A few years ago, Anderson and his colleagues had experimented with growing the bacteria that cause decay in different mudstone substances. They found that the clay mineral

 

kaolinite—an aluminosilicate—inhibited the bacteria's growth, which could also help to preserve dead animals. While information on the mineralogy around fossils of large

 

animals in mudstone is far from complete, what is known supported the notion that kaolinite played a role in their preservation and might even be involved in the polymerization

 

process. Anderson and his colleagues wondered whether kaolinite might be present in the mudstones harboring microfossils, helping to preserve these microorganisms, too.

 

The challenge was to identify the minerals directly adjacent to the cell wall in these tiny, rare microfossils to see if they were preserved by the same processes.

 

2-microfossils.jpg

Fossilized Proterocladus — an ancient, seaweed-like organism — is visible in this clay sample from Sv

 

By cutting microscopic slices across the rock layer harboring the microfossil and then a vertical section through the microfossil, they were able to distinguish a halo of mineral a

 

few micrometers thick around the microfossil. From energy-dispersive X-ray spectra, they were able to identify that aluminum was present in the halo, but they could not confirm

 

the exact mineral. Infrared spectral data gives information on how molecules in the sample might vibrate or otherwise respond to incident infrared radiation, giving the exact

 

identity of the mineral. However, the spectra of different clays are very similar, and high-resolution spectra and hence a high signal are required to tell them apart. For this, the

 

researchers took them to the synchrotron at Diamond Light Source, where the high-resolution infrared spectra confirmed the halo was kaolinite.

 

 

Halo implications
 

The results suggest the same processes preserved pre-Cambrian microbes as later larger animals. "So the fact that there are no animals in the 800-million-year-old rocks, even

 

though they've got the same type of preservation—all you find there are bacteria or the algae analyzed—that would suggest that animals really haven't evolved at that time," says

 

Anderson.

 

In addition, the results direct efforts to find fossils of early life to tropical regions, where there is more kaolinite.
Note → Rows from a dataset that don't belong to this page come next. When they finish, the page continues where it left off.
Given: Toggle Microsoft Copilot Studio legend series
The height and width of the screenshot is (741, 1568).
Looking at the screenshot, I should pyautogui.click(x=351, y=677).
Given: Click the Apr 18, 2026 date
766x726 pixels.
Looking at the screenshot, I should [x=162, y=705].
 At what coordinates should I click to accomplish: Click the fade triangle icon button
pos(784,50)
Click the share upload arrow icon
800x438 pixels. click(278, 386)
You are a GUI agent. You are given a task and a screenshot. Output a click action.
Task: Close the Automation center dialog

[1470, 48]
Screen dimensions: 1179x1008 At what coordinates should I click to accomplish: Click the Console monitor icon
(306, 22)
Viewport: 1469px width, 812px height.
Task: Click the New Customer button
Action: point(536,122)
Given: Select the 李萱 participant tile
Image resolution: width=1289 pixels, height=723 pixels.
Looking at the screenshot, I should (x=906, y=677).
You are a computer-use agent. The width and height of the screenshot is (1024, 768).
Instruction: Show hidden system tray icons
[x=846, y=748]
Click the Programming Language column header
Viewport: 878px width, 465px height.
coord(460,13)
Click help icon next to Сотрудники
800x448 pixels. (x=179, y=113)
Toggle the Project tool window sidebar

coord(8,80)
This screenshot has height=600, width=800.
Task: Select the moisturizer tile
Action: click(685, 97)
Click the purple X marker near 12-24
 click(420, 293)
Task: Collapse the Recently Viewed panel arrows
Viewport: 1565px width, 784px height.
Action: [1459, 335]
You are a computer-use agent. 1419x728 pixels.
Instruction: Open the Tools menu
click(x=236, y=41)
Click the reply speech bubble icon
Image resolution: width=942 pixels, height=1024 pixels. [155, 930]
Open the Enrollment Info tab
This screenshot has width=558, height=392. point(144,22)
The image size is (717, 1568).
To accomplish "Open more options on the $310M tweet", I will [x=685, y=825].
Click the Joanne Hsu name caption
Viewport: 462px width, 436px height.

It may also give pointers for signs of life further afield. Since the

 

kaolinite preservation process applies to such a broad range of organisms, including microorganisms, it seems a promising line of enquiry in the hunt for fossilized

 

extraterrestrial life, which like life on Earth for the first 3.5 to 4 billion years, may have been microbial, too. "If life was likely microbial and we want to look for its vestiges on Mars,

 

then we better understand how to look for fossilized microorganisms," says Anderson.